_Stored items from a collection_.

________

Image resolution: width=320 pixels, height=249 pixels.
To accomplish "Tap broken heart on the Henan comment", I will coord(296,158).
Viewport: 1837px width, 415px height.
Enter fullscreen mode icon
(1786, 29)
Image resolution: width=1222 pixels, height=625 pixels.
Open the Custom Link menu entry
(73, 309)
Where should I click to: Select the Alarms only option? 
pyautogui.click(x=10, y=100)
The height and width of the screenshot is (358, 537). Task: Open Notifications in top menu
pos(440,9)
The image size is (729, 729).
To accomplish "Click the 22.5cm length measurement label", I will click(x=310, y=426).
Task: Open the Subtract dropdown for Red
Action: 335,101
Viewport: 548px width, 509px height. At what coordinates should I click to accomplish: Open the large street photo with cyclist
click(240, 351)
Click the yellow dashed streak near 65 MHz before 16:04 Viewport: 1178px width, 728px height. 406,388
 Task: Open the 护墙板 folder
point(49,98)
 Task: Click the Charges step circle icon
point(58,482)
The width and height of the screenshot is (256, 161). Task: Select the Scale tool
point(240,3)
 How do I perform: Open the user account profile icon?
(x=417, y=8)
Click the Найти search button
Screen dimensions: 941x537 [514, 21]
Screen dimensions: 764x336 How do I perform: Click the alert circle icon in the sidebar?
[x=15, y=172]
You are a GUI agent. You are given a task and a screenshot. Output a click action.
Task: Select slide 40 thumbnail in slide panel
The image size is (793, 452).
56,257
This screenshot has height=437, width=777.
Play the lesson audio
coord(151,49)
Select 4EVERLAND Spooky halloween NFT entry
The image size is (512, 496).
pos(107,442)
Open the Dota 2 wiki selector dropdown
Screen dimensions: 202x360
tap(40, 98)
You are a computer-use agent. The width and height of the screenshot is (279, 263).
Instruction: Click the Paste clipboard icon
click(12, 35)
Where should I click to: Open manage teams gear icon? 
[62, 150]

________

_INSTRUCTIONS FOR THE TASK_.
For the string "pixels", return every line of the data where it appears.

_EXERCISE SOLUTION_.
Image resolution: width=320 pixels, height=249 pixels.
Image resolution: width=1222 pixels, height=625 pixels.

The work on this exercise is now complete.